Technical solutions rarely solve social problems

October 13, 2015 by Joshua
in Awareness, Models, Nature

“If we can put a man on the moon, we should be able to solve homelessness.”

“New York City has sparkling glass-and-steel skyscrapers with multi-million-dollar luxury condos, yet ten yards from their entrances are homeless people who go to sleep hungry.”

These observations are almost cliché. You could say them about any city or country.

They show deep misunderstandings about the problems they describe, which keep us from solving them.

The ability to feed the hungry, clothe the unclothed, shelter the homeless, and so on have never been the problem. We have the food, building materials, and so on. The issue has never been if we can build enough buildings to house people.
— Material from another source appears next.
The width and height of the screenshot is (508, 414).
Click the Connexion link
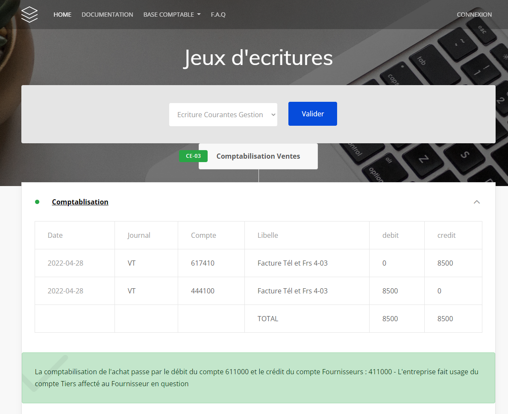pos(474,15)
We can. Same with food. So far, the world has always had enough for everyone.

The issue has always been how to distribute what we have—how to get the resources to people who need them. Once again: the issue isn’t if we have the resources, the issue is how to distribute them. Our dominant economic system—regulated markets—work for some things well enough that people who can affect them want to keep them as they are. But we haven’t gotten them to work at keeping homeless from dying in the streets or shivering to death in the winter.

I don’t know the solution to how to distribute the resources, but I recognize the problem is distribution—a social problem—and not ability—a technical issue.

Incidentally, if we increase the population enough, we will face natural problems of total amounts of food. We may already be drawing reserves unsustainably, but that’s another issue.